Henry and Danielle meet cute not once but twice. The first time, she knocks him off a horse with a well-aimed apple; the second she masquerades as a noblewoman to gain the freedom of a loyal servant.
Though he doesn’t recognize that it’s the same woman he’s dealing with, Henry is consistently charmed by this feisty young person who is always quoting from Sir Thomas More (“Utopia” is her favorite book) and lecturing him on his arrogant insensitivity whenever she has the opportunity.
“Ever After” tries to be amusing about this relationship, but the script (written by Susannah Grant and Tennant and Rick Parks) has trouble mastering a consistently funny tone. What it produces instead is glib, aren’t-we-cute dialogue that gives anachronistic lines, such as “Have you lost your marbles?” and “Sit down before you have a stroke,” a place of pride.

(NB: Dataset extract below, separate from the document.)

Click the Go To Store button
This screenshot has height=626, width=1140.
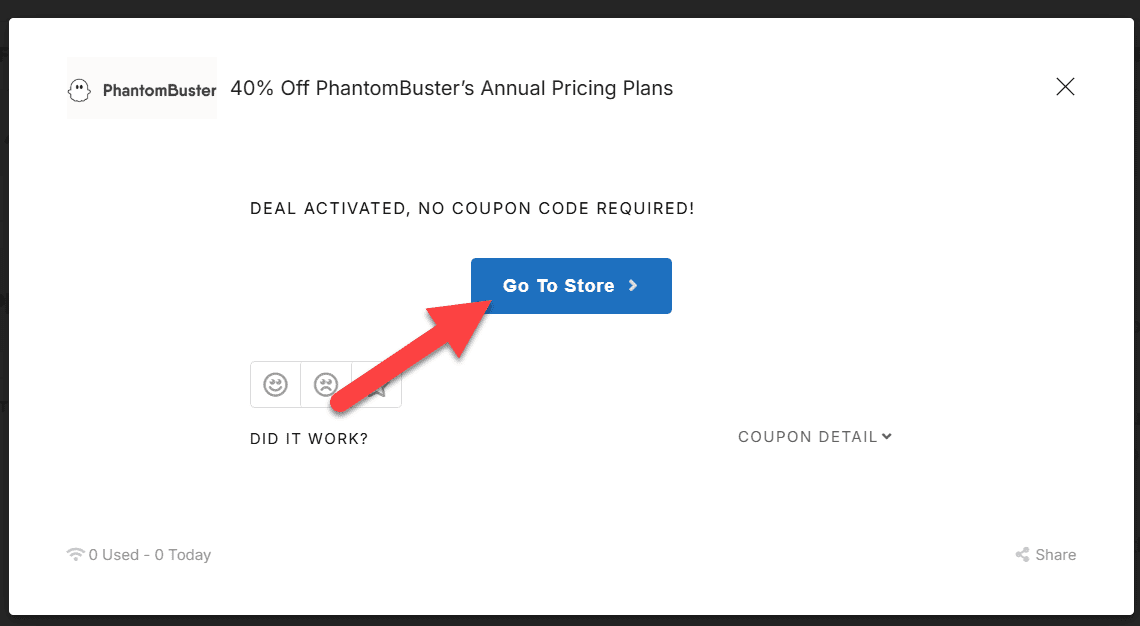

An allied difficulty is the film’s unaccountable idea that sentiments that would be ho-hum if said in modern dress--Henry’s gee-whiz “How do you do it, live each day with this kind of passion?” are somehow effective if delivered by people in costume. It ain’t necessarily so.
Counteracting all of this as much as any one actress can is Huston, who gives a thoroughly delightful performance as the troublesome stepmother. Arch, haughty and imperious, she adds the perfect spin to her dialogue and provides the kind of energy the film is fortunate to have.
This Cinderella does without a pumpkin, thank you very much, but it does have a glass slipper (designed by Salvatore Ferragamo) and it follows the familiar line of a prince falling in love with a phantom all the way through to what has to be called a fairy-tale ending.
While a modernization like this will clearly find favor with the self-esteem builders of the world, it’s hard not to notice that what’s on screen is lacking in the spark and brio (not to mention the language of Shakespeare) that made Baz Luhrmann’s snazzy updating of “Romeo & Juliet” so strong. Though it has its moments, “Ever After” never completely finds its footing, either in its century or our own.
* MPAA rating: PG-13 for momentary strong language. Times guidelines: some violence and hints of sexuality.
‘Ever After’
Drew Barrymore: Danielle
Anjelica Huston: Rodmilla
Dougray Scott: Prince Henry
Patrick Godfrey: Leonardo
Megan Dodds: Marguerite
Melanie Lynskey: Jacqueline
A Mireille Soria production, released by 20th Century Fox. Director Andy Tennant. Producers Mireille Soria, Tracey Trench. Screenplay by Susannah Grant and Andy Tennant & Rick Parks. Cinematographer Andrew Dunn. Editor Roger Bondelli. Costumes Jenny Beavan. Music George Fenton. Production design Michael Howells. Supervising art director David Allday. Set decorator Judy Farr. Running time: 2 hours, 2 minutes.
* Playing in general release throughout Southern California.